Thursday, March 17, 2022

Quo vadis, DMA?

 

Are we fiddling while competition processes in the digital economy are "burning"? Not quite, according to the excellent Speakers at a conference which took place today (also online and for free, many thanks), organized by Concurrences. (BTW, this is not a conference debriefing à la  D'Kart, so don't expect to be informed while being entertained). The urgency we are in, however, was clearly expressed by Andreas Mundt by saying that "we don't have the time to wait for Court decisions". He also expanded on the many ways in which "his" 19a GWB was way better than the DMA. My conference-tweeting as stream of consciousness starts here

Among the many enriching statements and discussions, voilà some points that were particularly dear to me.  

1) The DMA is already part of a broader picture: this was directly recalled by Thibault Schrepel in the first panel and indirectly in the third panel while discussing the competition issues related to the Internet of Things (see the Data Act in particular).
 
2) In order to properly enforce the DMA, we need a lot of data scientists. A figure, you ask? Out of the 220 staff suggested by Andreas Schwab, at least 50, proposes Yann Guthmann of the French competition authority (#moretechnologicalapproach as advocated since a famous Munich Conference - not that one). 

3) Almost everybody still wondered what contestability and fairness actually meant. I would have preferred openness instead of contestability, which economically has a very precise and perhaps not very helpful meaning in this context. But, c'est la vie! At any rate, contestability/openness and fairness point to a process rather than to an outcome (e.g., low prices), which is excellent. 

4) Le diable se cache dans les détails of the DMA. Indeed, big date for final negotiations 24th March - lightning speed according to Margrethe Vestager, we'll see...

5) Avis cloud computing of the Adlc: beginning 2023. Competition enforcement only after that date, if necessary? (And: see again Data Act).

6) Lawyers (especially those in private practice) expect aspire to DMA litigations from Day One.

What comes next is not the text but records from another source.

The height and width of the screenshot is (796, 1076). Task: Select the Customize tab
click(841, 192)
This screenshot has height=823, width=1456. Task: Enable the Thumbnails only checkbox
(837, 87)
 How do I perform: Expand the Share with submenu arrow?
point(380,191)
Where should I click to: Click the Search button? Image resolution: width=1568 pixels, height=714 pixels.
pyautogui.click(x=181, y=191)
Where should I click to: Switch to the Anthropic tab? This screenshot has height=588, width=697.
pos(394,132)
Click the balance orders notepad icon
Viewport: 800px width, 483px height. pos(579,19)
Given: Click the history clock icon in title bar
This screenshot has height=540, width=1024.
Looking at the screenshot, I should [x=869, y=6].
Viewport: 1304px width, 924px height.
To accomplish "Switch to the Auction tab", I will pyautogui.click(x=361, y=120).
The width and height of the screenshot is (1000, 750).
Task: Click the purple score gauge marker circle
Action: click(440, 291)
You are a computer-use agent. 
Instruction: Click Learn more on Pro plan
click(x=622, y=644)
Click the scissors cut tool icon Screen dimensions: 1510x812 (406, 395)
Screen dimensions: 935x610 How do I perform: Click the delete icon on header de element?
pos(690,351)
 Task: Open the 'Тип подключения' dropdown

This is new stuff, vehemently opposed by some the most powerful  companies in the world.  Along similar lines, Andreas Mundt is already quite concerned about the Court's (only *one* and not too unresponsive, generally) expectations regarding how Sec. 19a should be applied. Google settled, but what about the other gatekeepers potentially in scope? 

7) We need (also) to discuss public interest in the DMA, beyond contestability and fairness. 

8) There might even be court-sponsored spillovers from the DMA to competition law (see the Google Shopping ruling for inspiration).